Done. Also changed address_of_memory_size to address_of_regexp_stack_memory_size

http://codereview.chromium.org/521028/diff/1/3
File src/ia32/codegen-ia32.cc (right):

http://codereview.chromium.org/521028/diff/1/3#newcode5948
src/ia32/codegen-ia32.cc:5948: destination()->Split(less_equal);
On 2010/01/05 12:46:39, Lasse Reichstein wrote:
> Empty line here too, for consistency.

Removed the one I added above instead.

http://codereview.chromium.org/521028/diff/1/3#newcode7935
src/ia32/codegen-ia32.cc:7935: __ jmp(&runtime);
On 2010/01/05 12:46:39, Lasse Reichstein wrote:
> That looks inefficient. Rather put the "if (FLAG_regexp_entry_native)" around
> the conditional part instead of generating it unconditionally and then jump
past
> it.

Changed

  __ jmp(&runtime);

to
  __ TailCallRuntime(ExternalReference(Runtime::kRegExpExec), 4, 1);
  return;

This avoids a large if around the  main code. I expect this flag to be removed
when this code is thoroughly tested.

http://codereview.chromium.org/521028/diff/1/3#newcode7951
src/ia32/codegen-ia32.cc:7951: __ j(not_equal, &runtime, not_taken);
On 2010/01/05 12:46:39, Lasse Reichstein wrote:
> Default for forward jumps is not_taken, so omit the hint.
> (Or change the assembler to not emit not_taken hints for forward jumps and
taken
> hints for backwards jumps).
> This goes for all the not_taken hints below.

Done.

http://codereview.chromium.org/521028/diff/1/3#newcode7955
src/ia32/codegen-ia32.cc:7955: __ j(equal, &runtime, not_taken);
On 2010/01/05 12:41:17, Erik Corry wrote:
> This looks superfluous.  If it's the undefined object then it isn't a fixed
> array, so it will go to the runtime anyway.  Alternatively it is the fixed
array
> check that is unnecessary.

Removed the check altogether and changed it to an native code ASSERT. In the
runtime system data is cast to an FixedArray if type is IRREGEXP.
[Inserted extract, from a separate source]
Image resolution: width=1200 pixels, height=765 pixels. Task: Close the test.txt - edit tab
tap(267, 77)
http://codereview.chromium.org/521028/diff/1/3#newcode7956
src/ia32/codegen-ia32.cc:7956: __ CmpObjectType(ecx, FIXED_ARRAY_TYPE, ebx);
On 2010/01/05 12:46:39, Lasse Reichstein wrote:
> Checking against undefined is not necessary. It's included in the
> not-fixed-array test.
> Make a comment that the value can never (and MUST never) be a smi.

emoved the check altogether and changed it to an native code ASSERT. In the
runtime system data is cast to an FixedArray if type is IRREGEXP. This native
code ASSERT includes a smi check to document that it will never be a smi.
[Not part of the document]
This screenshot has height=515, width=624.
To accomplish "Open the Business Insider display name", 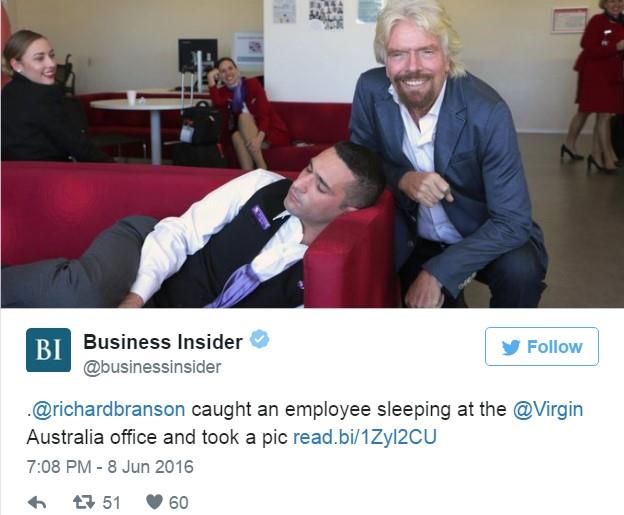I will click(163, 342).
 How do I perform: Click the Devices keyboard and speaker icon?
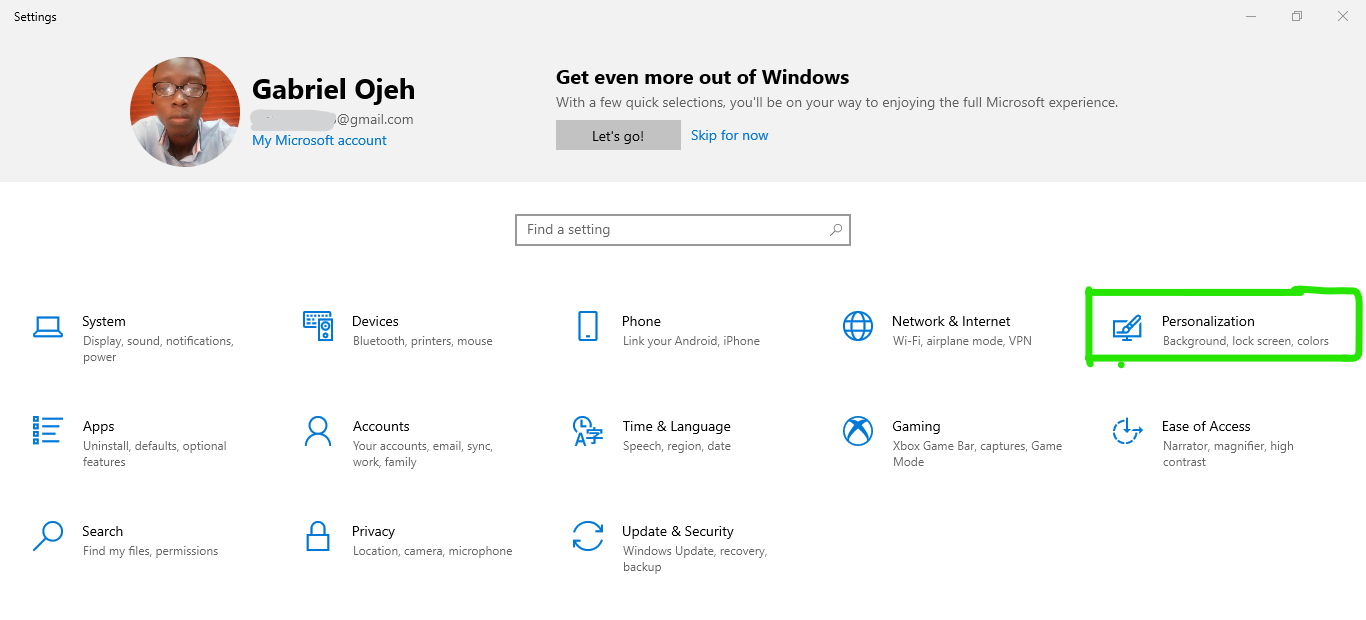[x=318, y=326]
http://codereview.chromium.org/521028/diff/1/3#newcode7963
src/ia32/codegen-ia32.cc:7963: __ j(not_zero, &runtime, not_taken);
On 2010/01/05 12:41:17, Erik Corry wrote:
> Superfluous test.

Removed smi test.

http://codereview.chromium.org/521028/diff/1/3#newcode7964
src/ia32/codegen-ia32.cc:7964: __ cmp(ebx, JSRegExp::IRREGEXP * 2);  // Type is
a smi.
On 2010/01/05 12:46:39, Lasse Reichstein wrote:
> Use Smi::valueOf(JSRegExp::IRREGEXP) instead of hardcoding the conversion.
> No need to test for the smi tag first. If it's equal to
Smi::valueof(something)
> then it's smi-tagged.

Done.

http://codereview.chromium.org/521028/diff/1/3#newcode7968
src/ia32/codegen-ia32.cc:7968: // Check that the numbers of captures fit in the
static offsets vector buffer.
On 2010/01/05 12:41:17, Erik Corry wrote:
> numbers -> number

Done.

http://codereview.chromium.org/521028/diff/1/3#newcode7970
src/ia32/codegen-ia32.cc:7970: __ test(edx, Immediate(kSmiTagMask));
On 2010/01/05 12:41:17, Erik Corry wrote:
> Can this ever happen?

No (heap verify insists on it being a smi), check removed.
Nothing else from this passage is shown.